Poor Ezra cleared his throat three times and stared at the floor. “It is a good idea,” he mumbled. “Winston’s a good boy.”

Mae pulled back from the kiss, her eyes sparkling and her dimples deep in her cheeks before she released Roland’s face and turned back to her sheets.

“So let’s make amendments,” she said, tapping them. “This one is the draft of the official letter I’ll bring. Ezra, I’ll need you to help me pretty up the language. Roland, if you can think of any other patients for the list, we will add them now. And this is just my thinking sheet. I’ll add all our new ideas here.”

“I’ll get you a quill,” Ezra said, lurching up and darting to the sideboard in enthusiasm for his task. “This is thrilling. I almost want to cancel today’s class.”

“Don’t,” she said. “Don’t. There is time. We want to get this right. I want to get this right.”

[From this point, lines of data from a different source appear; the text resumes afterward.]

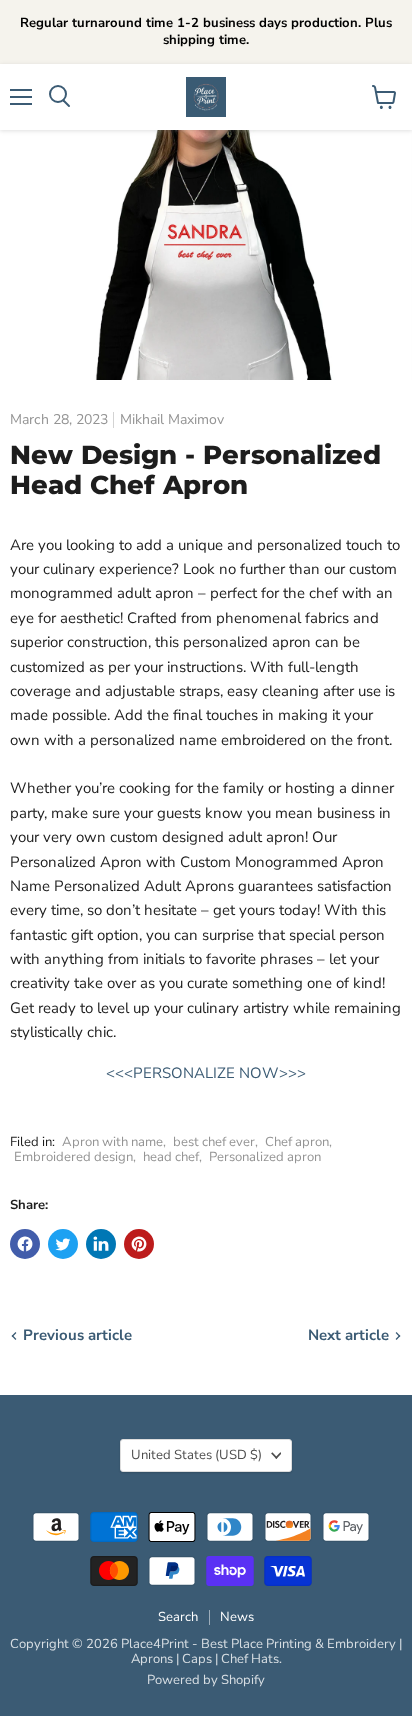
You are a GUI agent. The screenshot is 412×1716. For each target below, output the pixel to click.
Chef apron (297, 1142)
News (237, 1617)
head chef (171, 1157)
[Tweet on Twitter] (63, 1244)
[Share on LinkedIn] (101, 1244)
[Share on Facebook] (25, 1244)
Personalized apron (265, 1157)
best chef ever (214, 1142)
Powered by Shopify (206, 1680)
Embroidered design (73, 1157)
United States (196, 1455)
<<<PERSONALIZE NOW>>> (206, 1073)
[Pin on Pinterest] (139, 1244)
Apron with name (112, 1142)
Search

Roland reached out and took her wrist, sliding his fingers down until they laced through hers. “You will,” he assured her. “We all know that you will.”

CHAPTER 30

It all came together quite a lot faster than Mae felt properly prepared for, even though she knew, logically, that she was very well prepared, all around.

The entire business had become such a buzz of happening throughout the clinic, and even farther beyond to the doors of Holy Comfort and the Becks’ gambling clubs as well, that she found the oddest people stopping by the clinic to give her well-wishes, advice, and even, in some instances, offering up their own medical peculiarities to aid her cause.

“I’ve an odd hammer toe. Oddest you’ve ever seen,” a man would say, waiting by the door at the crack of dawn.

And then in the evening, as she departed, a woman would emerge from the shadows, whipping away a scarf to present an impressively large goiter, wiggling her eyebrows as though she knew she had a treasure in her throat.

The whole thing was just as heartening as it was ridiculous.

And beside it all was Roland. Perhaps the most surprising thing about all of this, from beginning to end.

“I’ve been thinking quite a lot about what happens after we’ve reached an accord,” he’d said to her over the dinner they had shared in the classroom next to the nursery on the night before the meeting. “When they wave the white flag, so to speak,” he’d said, picking up the towelette to demonstrate, “am I to go back to working nights at the Vixen, whilst you work days here? We’ll never see one another properly again.”